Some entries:
_____

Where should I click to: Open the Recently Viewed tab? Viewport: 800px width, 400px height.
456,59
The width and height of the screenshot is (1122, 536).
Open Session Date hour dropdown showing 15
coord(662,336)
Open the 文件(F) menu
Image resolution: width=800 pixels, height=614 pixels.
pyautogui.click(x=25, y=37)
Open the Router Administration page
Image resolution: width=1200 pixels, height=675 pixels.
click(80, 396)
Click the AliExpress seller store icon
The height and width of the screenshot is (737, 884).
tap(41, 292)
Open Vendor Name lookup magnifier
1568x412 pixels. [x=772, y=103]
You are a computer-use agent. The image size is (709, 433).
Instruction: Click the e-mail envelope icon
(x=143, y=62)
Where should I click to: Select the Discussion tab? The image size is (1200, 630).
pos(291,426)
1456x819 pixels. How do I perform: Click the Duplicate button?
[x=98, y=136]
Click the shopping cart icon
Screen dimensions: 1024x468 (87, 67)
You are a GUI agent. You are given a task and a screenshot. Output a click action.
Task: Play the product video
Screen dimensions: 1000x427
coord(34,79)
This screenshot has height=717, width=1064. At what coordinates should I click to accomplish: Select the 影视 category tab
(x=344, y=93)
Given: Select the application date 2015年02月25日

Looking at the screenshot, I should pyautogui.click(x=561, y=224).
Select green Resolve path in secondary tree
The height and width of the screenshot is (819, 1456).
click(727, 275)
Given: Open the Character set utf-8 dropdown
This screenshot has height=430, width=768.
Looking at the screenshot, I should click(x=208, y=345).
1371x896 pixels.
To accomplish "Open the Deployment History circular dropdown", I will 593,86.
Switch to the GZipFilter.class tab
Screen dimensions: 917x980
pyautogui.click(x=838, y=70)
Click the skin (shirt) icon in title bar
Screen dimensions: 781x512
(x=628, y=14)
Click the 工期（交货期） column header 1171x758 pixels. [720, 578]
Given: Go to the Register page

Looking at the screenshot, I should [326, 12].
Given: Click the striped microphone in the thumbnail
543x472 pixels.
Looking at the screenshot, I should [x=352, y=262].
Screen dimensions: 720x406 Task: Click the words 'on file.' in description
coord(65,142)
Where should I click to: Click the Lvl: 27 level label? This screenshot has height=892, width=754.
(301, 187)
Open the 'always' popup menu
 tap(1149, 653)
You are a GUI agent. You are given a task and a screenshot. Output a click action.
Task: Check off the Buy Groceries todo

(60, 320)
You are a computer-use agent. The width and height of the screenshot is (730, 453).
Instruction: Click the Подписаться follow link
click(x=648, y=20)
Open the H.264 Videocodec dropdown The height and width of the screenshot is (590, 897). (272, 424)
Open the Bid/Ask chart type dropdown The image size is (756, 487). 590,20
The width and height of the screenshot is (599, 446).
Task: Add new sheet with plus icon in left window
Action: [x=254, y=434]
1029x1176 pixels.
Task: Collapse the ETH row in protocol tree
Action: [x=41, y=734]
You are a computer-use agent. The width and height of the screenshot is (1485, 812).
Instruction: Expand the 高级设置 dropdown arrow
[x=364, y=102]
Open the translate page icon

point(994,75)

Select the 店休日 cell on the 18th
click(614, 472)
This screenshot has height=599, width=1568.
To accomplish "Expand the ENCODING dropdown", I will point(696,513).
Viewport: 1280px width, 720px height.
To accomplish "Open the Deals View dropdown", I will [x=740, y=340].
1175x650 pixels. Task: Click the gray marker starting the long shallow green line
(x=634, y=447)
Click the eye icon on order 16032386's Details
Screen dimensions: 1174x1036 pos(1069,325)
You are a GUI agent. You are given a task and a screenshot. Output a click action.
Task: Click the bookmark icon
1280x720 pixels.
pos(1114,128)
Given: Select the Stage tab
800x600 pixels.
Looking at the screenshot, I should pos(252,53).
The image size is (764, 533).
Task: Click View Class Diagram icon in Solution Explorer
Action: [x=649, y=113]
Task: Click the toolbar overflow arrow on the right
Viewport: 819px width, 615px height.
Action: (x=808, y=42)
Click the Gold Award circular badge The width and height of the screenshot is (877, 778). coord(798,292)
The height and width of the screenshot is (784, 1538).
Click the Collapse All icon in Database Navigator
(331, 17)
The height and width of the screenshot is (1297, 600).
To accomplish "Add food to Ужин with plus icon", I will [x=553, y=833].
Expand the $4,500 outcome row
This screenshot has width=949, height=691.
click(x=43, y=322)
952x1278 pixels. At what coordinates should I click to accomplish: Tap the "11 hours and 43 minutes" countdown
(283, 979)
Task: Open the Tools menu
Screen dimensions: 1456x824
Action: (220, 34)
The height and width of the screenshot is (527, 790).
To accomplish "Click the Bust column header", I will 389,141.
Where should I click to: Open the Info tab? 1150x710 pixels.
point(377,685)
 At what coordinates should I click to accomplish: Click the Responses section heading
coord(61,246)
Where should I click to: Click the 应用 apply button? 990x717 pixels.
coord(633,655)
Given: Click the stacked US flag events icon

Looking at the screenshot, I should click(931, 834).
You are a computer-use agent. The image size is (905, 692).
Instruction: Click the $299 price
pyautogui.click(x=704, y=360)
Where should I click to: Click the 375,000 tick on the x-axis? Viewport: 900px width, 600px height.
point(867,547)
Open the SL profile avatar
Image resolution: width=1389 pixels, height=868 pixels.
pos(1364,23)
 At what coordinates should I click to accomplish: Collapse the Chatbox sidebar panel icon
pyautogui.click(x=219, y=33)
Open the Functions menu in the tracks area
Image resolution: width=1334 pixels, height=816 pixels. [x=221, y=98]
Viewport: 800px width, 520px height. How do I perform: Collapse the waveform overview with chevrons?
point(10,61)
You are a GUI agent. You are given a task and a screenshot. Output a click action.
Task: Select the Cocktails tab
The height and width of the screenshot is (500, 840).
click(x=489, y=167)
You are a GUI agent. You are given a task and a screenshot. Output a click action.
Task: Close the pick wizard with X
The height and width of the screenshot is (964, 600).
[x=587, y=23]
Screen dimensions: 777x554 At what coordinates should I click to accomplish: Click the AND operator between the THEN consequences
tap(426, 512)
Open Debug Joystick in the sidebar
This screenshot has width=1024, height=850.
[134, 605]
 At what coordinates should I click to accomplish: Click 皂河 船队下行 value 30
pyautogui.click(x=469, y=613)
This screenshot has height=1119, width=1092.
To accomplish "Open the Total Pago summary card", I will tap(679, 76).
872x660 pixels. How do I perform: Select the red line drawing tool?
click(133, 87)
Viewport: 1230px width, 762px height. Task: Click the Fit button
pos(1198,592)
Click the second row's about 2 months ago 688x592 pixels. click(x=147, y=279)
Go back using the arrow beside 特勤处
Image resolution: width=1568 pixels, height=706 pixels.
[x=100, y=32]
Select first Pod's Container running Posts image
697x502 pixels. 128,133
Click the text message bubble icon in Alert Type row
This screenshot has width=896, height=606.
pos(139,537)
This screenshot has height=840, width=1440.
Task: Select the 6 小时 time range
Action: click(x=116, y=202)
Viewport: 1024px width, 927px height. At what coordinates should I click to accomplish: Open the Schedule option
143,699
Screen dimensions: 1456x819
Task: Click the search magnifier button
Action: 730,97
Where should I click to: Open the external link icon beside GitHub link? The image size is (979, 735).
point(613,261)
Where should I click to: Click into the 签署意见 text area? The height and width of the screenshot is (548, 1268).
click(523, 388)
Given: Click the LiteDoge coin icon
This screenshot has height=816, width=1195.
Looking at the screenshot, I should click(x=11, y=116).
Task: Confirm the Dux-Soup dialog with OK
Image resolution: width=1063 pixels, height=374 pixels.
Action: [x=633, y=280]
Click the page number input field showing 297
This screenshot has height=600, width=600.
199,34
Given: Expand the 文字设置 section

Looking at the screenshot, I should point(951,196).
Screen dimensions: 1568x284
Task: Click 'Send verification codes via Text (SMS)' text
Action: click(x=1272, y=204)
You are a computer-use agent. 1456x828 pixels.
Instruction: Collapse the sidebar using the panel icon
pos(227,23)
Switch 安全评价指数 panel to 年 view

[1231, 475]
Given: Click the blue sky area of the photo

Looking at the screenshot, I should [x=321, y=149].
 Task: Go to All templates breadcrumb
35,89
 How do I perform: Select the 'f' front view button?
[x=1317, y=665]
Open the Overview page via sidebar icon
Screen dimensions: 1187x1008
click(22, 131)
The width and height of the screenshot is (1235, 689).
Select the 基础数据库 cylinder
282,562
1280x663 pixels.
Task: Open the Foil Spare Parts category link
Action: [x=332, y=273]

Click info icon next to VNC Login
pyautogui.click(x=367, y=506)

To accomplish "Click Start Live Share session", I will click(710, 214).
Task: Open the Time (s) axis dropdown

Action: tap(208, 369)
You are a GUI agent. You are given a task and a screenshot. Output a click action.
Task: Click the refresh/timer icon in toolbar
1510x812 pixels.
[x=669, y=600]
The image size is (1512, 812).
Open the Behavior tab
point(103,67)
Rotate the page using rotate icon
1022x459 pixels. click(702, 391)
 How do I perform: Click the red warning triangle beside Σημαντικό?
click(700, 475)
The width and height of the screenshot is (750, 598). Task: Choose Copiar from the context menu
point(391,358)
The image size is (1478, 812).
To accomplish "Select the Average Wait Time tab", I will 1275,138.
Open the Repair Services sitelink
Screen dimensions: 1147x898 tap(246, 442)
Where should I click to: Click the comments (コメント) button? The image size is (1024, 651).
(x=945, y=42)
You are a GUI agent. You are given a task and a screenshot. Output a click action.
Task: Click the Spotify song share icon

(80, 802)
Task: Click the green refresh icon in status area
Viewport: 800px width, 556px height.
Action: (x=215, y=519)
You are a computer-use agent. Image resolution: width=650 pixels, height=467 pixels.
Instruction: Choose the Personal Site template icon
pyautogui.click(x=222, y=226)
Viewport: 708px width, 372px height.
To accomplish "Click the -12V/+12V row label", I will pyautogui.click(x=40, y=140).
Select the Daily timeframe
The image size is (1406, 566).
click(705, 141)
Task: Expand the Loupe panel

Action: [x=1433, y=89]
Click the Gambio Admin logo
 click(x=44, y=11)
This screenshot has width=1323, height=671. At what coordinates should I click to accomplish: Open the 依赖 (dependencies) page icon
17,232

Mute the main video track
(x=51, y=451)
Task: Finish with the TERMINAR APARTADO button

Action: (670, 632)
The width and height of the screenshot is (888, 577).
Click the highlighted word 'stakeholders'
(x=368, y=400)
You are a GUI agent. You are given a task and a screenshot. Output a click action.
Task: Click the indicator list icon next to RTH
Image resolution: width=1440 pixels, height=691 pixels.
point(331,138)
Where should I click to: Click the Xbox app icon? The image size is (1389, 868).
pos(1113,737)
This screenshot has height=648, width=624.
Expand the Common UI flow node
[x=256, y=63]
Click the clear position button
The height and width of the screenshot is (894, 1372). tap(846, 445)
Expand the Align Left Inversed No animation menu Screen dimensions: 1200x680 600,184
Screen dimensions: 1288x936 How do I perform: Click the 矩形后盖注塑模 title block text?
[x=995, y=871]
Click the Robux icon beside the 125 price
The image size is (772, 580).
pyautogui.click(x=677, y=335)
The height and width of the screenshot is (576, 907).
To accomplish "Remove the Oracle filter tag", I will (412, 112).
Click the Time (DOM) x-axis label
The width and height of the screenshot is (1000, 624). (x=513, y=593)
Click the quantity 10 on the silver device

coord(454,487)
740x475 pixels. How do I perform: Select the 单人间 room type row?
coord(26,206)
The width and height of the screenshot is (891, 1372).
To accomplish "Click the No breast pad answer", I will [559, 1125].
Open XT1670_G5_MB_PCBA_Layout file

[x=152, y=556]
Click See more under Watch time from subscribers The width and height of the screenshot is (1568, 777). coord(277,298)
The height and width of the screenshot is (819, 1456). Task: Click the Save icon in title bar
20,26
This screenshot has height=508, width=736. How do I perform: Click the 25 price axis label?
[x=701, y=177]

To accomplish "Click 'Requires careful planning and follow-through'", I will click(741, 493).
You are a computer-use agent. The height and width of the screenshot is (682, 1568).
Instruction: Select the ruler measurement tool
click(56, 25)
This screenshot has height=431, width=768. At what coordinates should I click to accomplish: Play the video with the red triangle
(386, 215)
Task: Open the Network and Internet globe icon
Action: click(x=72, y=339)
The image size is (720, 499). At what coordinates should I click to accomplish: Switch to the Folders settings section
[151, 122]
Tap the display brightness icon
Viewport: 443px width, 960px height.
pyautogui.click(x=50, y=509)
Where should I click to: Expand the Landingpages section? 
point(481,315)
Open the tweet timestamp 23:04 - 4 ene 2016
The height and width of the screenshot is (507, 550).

_____

**Your objective**
Retype the stretch of entries from the line containing "Task: Click the toolbar" through the line containing "point(377,685)", with no changes at all.

**Right answer**
Task: Click the toolbar overflow arrow on the right
Viewport: 819px width, 615px height.
Action: (x=808, y=42)
Click the Gold Award circular badge The width and height of the screenshot is (877, 778). coord(798,292)
The height and width of the screenshot is (784, 1538).
Click the Collapse All icon in Database Navigator
(331, 17)
The height and width of the screenshot is (1297, 600).
To accomplish "Add food to Ужин with plus icon", I will [x=553, y=833].
Expand the $4,500 outcome row
This screenshot has width=949, height=691.
click(x=43, y=322)
952x1278 pixels. At what coordinates should I click to accomplish: Tap the "11 hours and 43 minutes" countdown
(283, 979)
Task: Open the Tools menu
Screen dimensions: 1456x824
Action: (220, 34)
The height and width of the screenshot is (527, 790).
To accomplish "Click the Bust column header", I will 389,141.
Where should I click to: Open the Info tab? 1150x710 pixels.
point(377,685)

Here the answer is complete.